DSA members march in support of NYC-DSA’s #DEFUNDNYPD campaign. Photo courtesy instagram.com/nycdsa
After the murder of George Floyd on May 25, DSAers across the country stood up to defend Black lives and defund police to re-fund our community services. Members attended and provided security for mass protests, coordinated jail support, supplied protesters with food and water, and raised money for bail funds.
In Minneapolis, Twin Cities DSA joined local actions immediately after Floyd’s death, then continued to support their community by providing hot meals, fresh produce, and other food supplies to South Side residents when grocery stores were shuttered during the protests.
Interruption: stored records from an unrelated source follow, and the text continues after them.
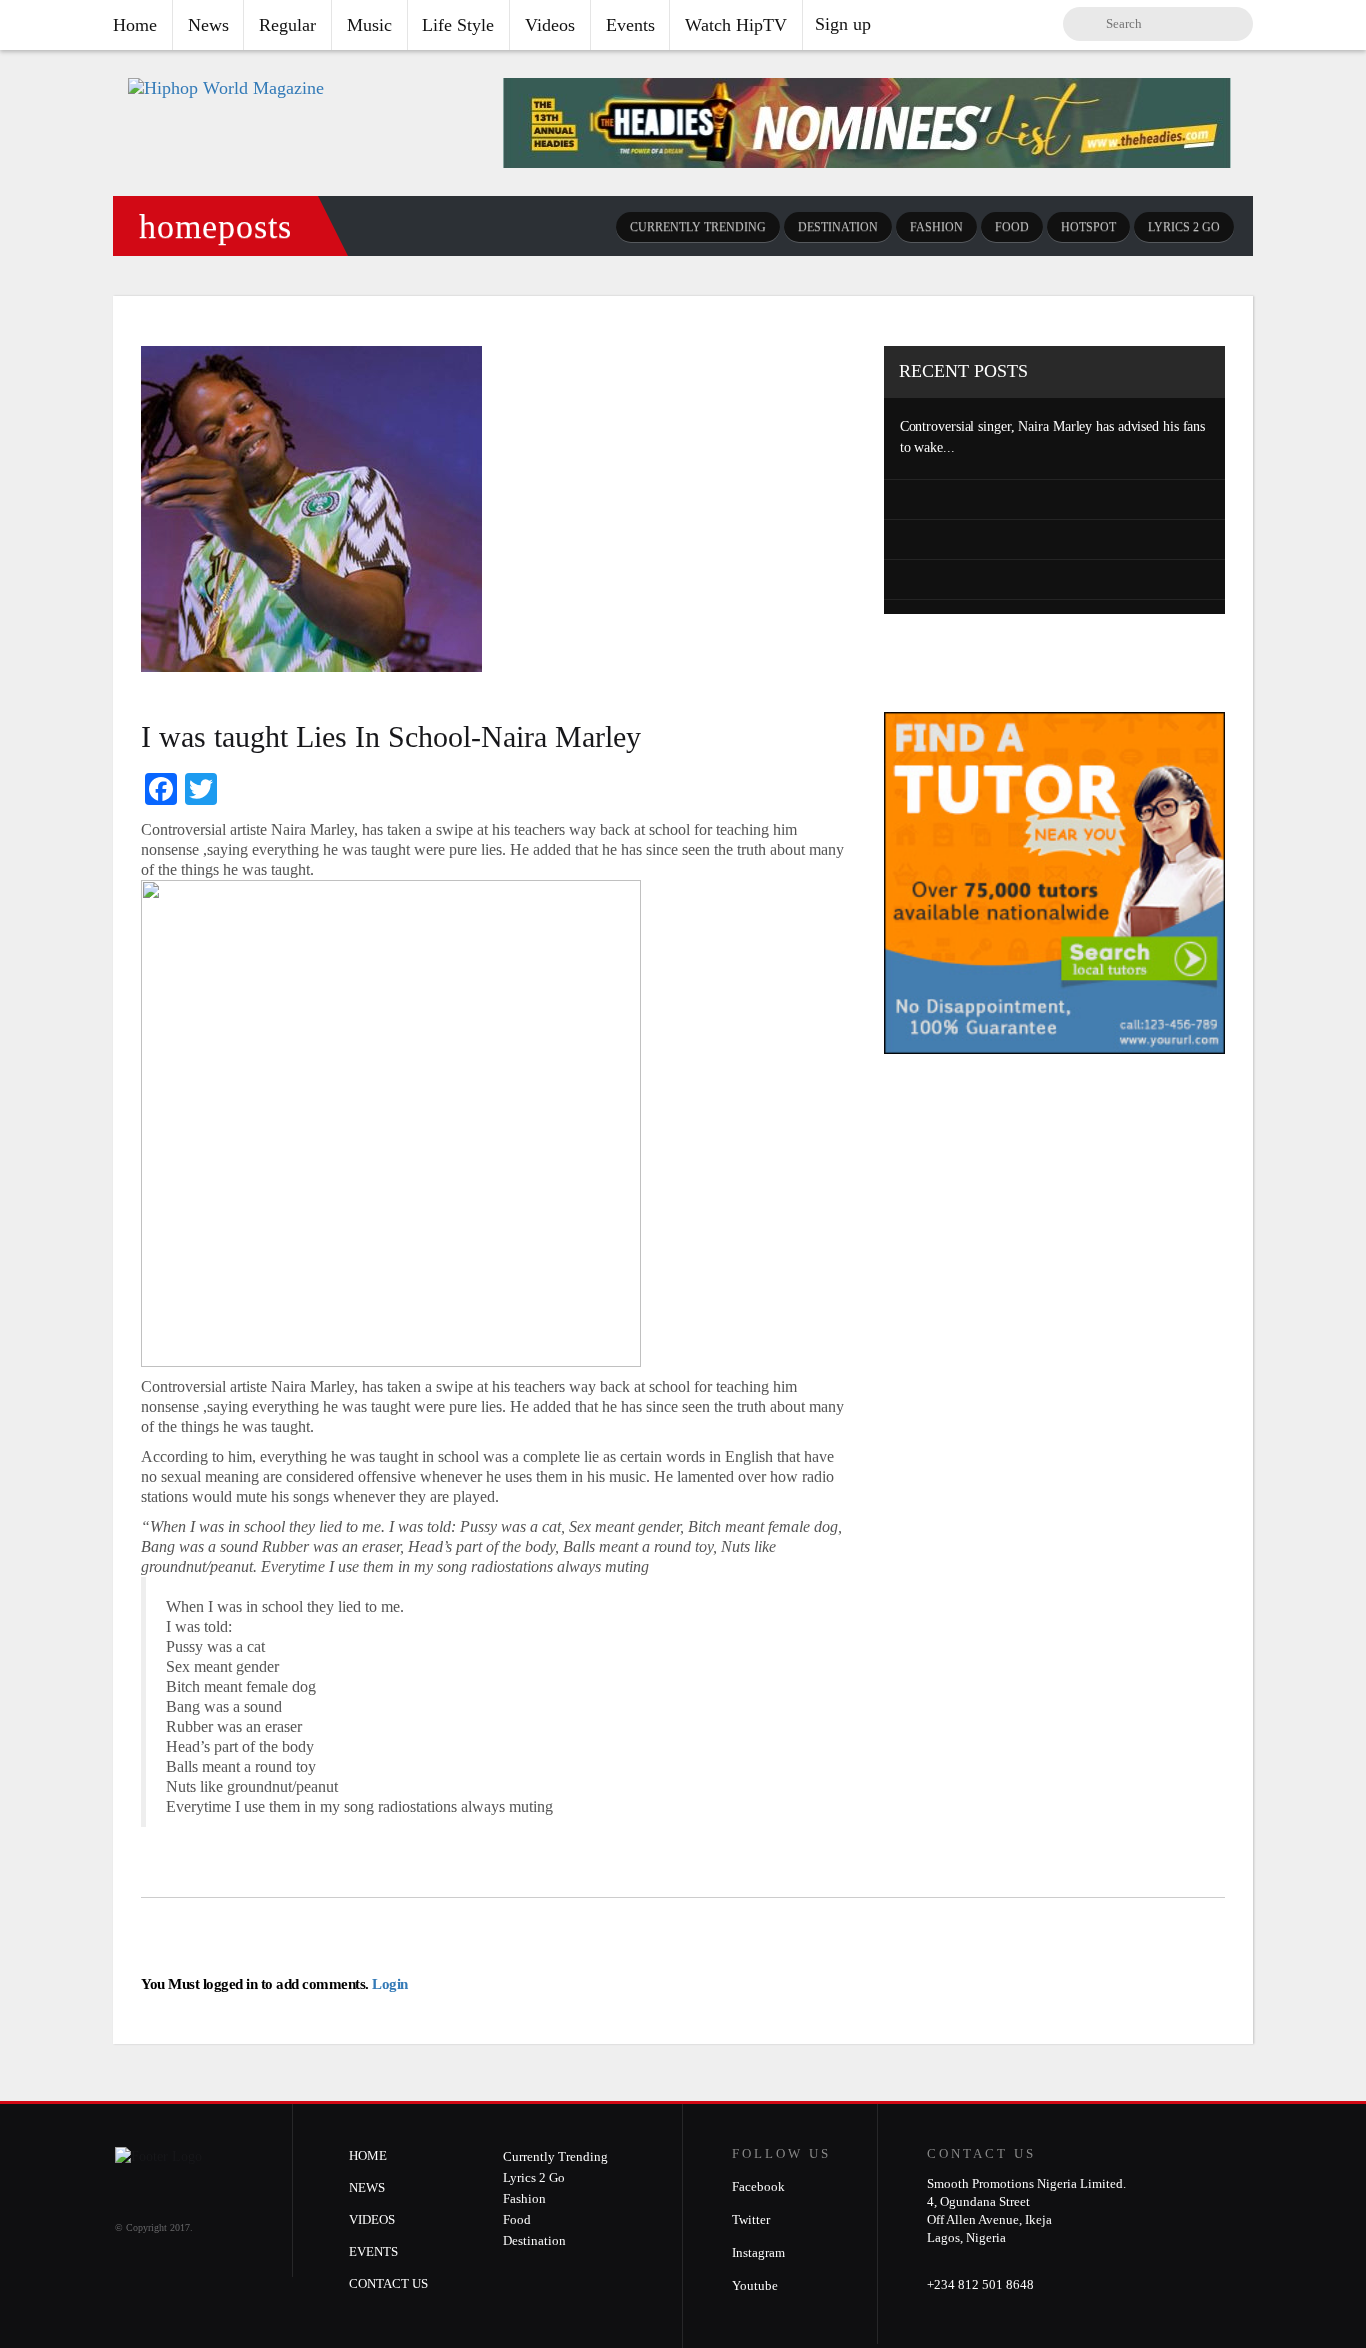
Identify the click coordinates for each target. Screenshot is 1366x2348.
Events (630, 25)
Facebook (758, 2186)
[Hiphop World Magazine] (226, 88)
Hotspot (1088, 227)
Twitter (751, 2219)
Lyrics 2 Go (1184, 227)
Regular (287, 25)
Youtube (755, 2285)
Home (135, 25)
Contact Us (388, 2283)
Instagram (758, 2252)
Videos (550, 25)
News (208, 25)
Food (1012, 227)
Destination (838, 227)
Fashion (936, 227)
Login (388, 1984)
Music (369, 25)
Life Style (458, 25)
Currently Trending (698, 227)
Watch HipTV (736, 25)
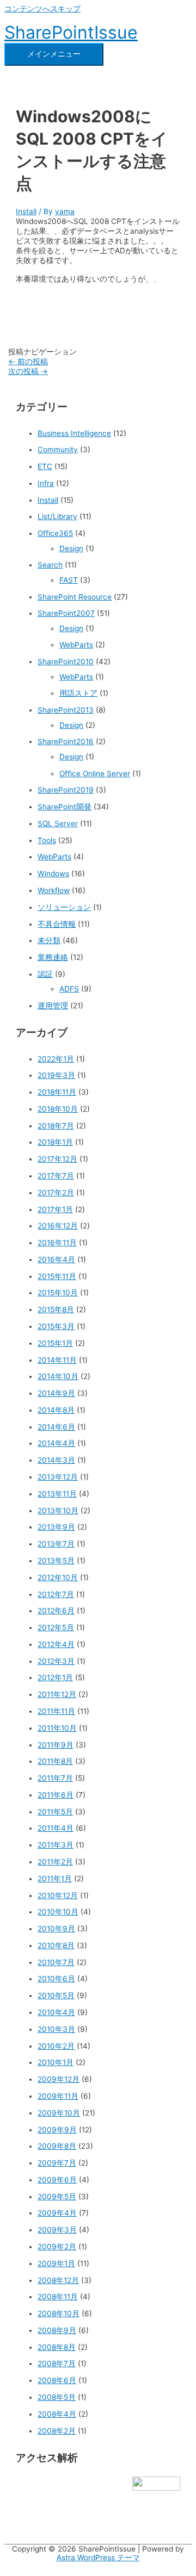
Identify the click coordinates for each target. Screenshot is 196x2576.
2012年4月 (56, 1644)
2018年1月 (55, 1142)
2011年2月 (55, 1861)
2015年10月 (58, 1292)
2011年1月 (55, 1878)
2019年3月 (56, 1075)
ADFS (69, 988)
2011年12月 (57, 1694)
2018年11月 (57, 1092)
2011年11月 (56, 1711)
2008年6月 (57, 2380)
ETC (45, 466)
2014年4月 (56, 1443)
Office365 (55, 533)
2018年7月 (56, 1125)
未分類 (49, 940)
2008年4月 (57, 2414)
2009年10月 (59, 2113)
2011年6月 (56, 1795)
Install (26, 211)
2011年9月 (56, 1745)
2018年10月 (58, 1109)
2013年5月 (56, 1560)
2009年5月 (57, 2196)
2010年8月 (56, 1945)
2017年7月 (56, 1175)
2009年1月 (56, 2263)
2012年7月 (56, 1594)
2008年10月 (58, 2313)
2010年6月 (56, 1978)
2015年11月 (57, 1276)
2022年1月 (56, 1059)
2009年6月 (57, 2179)
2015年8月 (56, 1309)
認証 (45, 974)
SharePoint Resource (75, 596)
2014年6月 (56, 1427)
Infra (46, 483)
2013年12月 (58, 1477)
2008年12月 (58, 2280)
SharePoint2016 (66, 741)
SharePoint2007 (66, 613)
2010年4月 (56, 2012)
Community (58, 449)
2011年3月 (56, 1845)
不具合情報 (57, 924)
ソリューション (64, 907)
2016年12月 (58, 1225)
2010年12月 (58, 1895)
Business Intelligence (74, 433)
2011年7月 (55, 1778)
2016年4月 (56, 1259)
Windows (53, 873)
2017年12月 (57, 1159)
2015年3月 (56, 1326)
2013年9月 (56, 1527)
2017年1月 (55, 1209)
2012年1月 (55, 1677)
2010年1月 (56, 2062)
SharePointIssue (71, 32)
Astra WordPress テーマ (98, 2557)
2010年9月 (56, 1928)
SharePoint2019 (66, 789)
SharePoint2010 (66, 661)
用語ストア (78, 693)
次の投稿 (28, 371)
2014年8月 (56, 1410)
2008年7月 (57, 2363)
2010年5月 (56, 1995)
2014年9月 (56, 1393)
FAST (68, 580)
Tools (47, 840)
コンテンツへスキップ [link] (42, 8)
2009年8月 (57, 2146)
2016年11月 (57, 1242)
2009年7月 (57, 2163)
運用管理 (53, 1005)
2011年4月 (56, 1828)
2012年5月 (56, 1627)
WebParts (76, 644)
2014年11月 (57, 1360)
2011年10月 (57, 1728)
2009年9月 (57, 2129)
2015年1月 (55, 1343)
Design (71, 548)
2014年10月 (58, 1376)
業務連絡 (53, 957)
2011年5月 (55, 1811)
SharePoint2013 (66, 710)
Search (50, 564)
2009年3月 (57, 2229)
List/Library (57, 516)
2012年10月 (58, 1577)
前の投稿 (28, 361)
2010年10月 (58, 1911)
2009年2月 (57, 2246)
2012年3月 (56, 1661)
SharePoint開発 (64, 806)
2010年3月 (56, 2029)
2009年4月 (57, 2213)
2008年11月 (58, 2296)
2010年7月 (56, 1962)
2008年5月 (57, 2397)
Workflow (54, 890)
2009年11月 (58, 2096)
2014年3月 (56, 1460)
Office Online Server (94, 773)
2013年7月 (56, 1543)
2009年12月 (58, 2079)
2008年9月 (57, 2330)
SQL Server (58, 823)
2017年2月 (56, 1192)
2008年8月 (57, 2347)
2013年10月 (58, 1510)
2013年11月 (57, 1493)
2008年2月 (57, 2431)
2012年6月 (56, 1610)
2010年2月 (56, 2046)
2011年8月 (55, 1761)
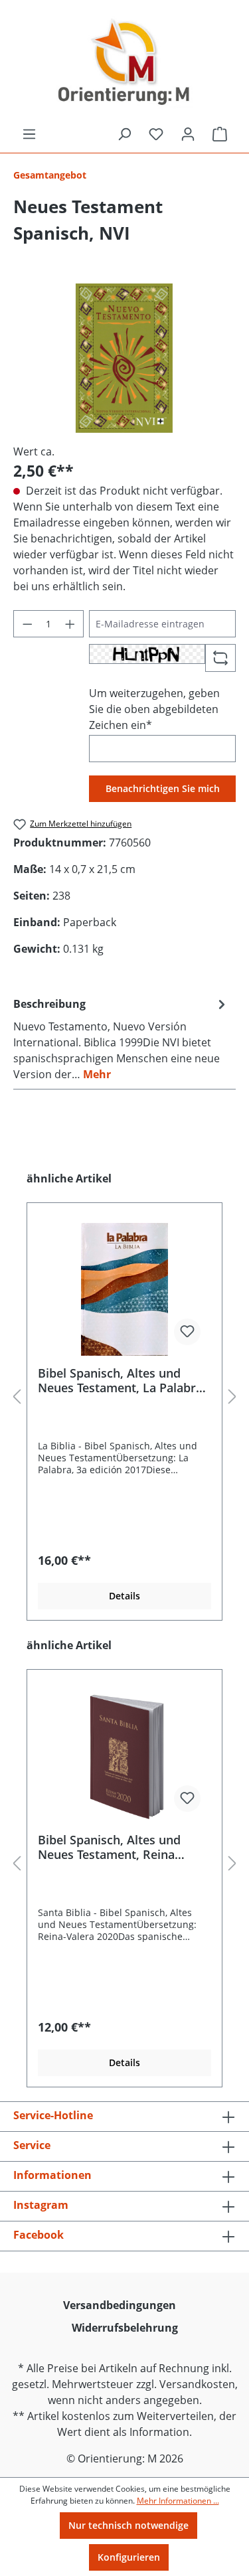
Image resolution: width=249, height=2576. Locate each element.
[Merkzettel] (156, 134)
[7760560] (124, 358)
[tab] (121, 1038)
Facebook (38, 2234)
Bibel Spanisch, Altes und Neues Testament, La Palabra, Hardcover (122, 1380)
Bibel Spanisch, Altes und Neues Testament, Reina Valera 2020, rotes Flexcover (118, 1847)
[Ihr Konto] (188, 134)
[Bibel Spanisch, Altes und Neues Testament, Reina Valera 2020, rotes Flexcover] (124, 1756)
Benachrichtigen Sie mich (163, 788)
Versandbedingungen (119, 2305)
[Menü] (29, 134)
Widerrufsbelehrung (125, 2327)
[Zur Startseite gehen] (124, 63)
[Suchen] (124, 134)
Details (124, 1595)
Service (31, 2145)
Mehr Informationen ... (178, 2500)
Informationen (52, 2175)
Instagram (40, 2205)
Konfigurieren (129, 2557)
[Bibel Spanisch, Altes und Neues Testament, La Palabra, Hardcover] (124, 1289)
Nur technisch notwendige (128, 2525)
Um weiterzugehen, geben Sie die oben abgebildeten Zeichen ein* (154, 709)
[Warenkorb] (220, 134)
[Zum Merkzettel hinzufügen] (187, 1332)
In Houston, where Floyd grew up, Houston DSA joined area protests, then co-hosted a Juneteenth weekend Essential Workers Car Caravan for Black Lives with unions and other labor organizations.
In partnership with Black and indigenous families affected by police violence, Seattle DSA’s AFROSOC caucus led a march of over 1,000 people through Seattle’s wealthiest neighborhood to Mayor Jenny Durkan’s mansion, with speakers from the Family of Charleena Lyles, Missing and Murdered Indigenous People & Families, Decriminalize Seattle, and many more.
In California, DSA San Francisco and East Bay DSA joined the International Longshore and Warehouse Union (ILWU)’s West Coast port shutdown to celebrate Juneteenth, end systemic racism and police terror, and stop the privatization of the Oakland port.
After a month of street protests throughout the five boroughs, members of NYC DSA’s Afrosocialists and Socialists of Color Caucus became part of the organizing committee of a weeks-long occupation outside City Hall demanding that the city defund the NYPD.
On what would have been Breonna Taylor’s birthday, DSA North Texas joined In Defense Of Black Lives Dallas in protest. And on Juneteenth weekend, they held a Defund the Police event to talk about what Dallas’s future might look like without so many cops in the streets.